-- Assignment --
Collect all lines from the records below that include the word "link".

-.-.-

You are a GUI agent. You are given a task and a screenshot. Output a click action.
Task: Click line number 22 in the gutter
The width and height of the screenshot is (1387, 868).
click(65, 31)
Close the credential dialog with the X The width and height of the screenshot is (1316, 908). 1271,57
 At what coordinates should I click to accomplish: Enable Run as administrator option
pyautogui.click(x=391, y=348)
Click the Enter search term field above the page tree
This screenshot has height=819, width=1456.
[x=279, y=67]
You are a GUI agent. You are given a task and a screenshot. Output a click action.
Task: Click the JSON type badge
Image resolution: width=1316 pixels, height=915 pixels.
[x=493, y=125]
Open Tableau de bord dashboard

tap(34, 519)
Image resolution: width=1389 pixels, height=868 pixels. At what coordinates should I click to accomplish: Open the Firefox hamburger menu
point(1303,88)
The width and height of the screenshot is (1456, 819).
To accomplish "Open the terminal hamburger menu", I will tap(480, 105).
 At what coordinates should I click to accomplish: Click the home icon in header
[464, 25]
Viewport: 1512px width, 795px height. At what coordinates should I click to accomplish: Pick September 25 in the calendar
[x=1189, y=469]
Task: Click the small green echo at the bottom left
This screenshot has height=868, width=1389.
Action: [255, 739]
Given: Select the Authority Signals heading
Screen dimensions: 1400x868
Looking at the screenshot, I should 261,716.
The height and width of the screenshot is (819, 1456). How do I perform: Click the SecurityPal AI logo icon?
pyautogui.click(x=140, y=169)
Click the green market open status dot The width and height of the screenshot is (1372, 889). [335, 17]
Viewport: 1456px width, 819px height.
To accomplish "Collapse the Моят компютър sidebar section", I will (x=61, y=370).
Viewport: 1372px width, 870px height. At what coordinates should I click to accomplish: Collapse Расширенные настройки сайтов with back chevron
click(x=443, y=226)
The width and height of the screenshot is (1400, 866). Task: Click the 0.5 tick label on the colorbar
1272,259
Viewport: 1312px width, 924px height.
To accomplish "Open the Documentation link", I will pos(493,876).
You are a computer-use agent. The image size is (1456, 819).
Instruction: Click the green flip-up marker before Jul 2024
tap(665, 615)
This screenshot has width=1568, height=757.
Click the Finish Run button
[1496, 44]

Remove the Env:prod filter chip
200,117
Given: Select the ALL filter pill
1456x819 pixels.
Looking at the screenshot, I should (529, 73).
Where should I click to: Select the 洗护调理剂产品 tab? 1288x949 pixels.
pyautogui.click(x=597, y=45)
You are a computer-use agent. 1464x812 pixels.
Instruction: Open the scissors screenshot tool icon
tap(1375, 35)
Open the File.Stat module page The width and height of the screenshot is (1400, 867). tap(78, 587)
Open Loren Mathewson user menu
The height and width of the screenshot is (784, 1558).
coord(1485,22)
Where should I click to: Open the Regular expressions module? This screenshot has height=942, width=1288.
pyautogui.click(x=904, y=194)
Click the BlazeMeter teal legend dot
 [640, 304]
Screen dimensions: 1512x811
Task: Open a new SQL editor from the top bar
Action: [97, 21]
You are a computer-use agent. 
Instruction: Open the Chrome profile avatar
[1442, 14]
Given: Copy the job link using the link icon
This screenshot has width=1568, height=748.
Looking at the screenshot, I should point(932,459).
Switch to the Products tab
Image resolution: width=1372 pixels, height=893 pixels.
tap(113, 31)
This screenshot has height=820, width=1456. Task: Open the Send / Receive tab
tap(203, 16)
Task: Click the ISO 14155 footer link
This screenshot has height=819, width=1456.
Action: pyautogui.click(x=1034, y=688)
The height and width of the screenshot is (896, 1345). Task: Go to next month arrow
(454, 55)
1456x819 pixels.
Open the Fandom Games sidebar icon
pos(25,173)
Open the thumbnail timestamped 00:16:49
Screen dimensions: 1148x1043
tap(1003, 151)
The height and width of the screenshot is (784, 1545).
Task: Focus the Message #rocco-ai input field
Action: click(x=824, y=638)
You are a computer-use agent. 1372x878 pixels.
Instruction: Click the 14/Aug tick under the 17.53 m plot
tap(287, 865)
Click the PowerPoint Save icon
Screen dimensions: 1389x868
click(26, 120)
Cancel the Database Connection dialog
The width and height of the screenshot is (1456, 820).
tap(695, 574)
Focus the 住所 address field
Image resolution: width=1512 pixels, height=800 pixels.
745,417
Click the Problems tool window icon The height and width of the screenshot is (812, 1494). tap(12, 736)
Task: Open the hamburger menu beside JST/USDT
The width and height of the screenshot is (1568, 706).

-.-.-

-- Result --
To accomplish "Open the Documentation link", I will pos(493,876).
Given: Copy the job link using the link icon
Task: Click the ISO 14155 footer link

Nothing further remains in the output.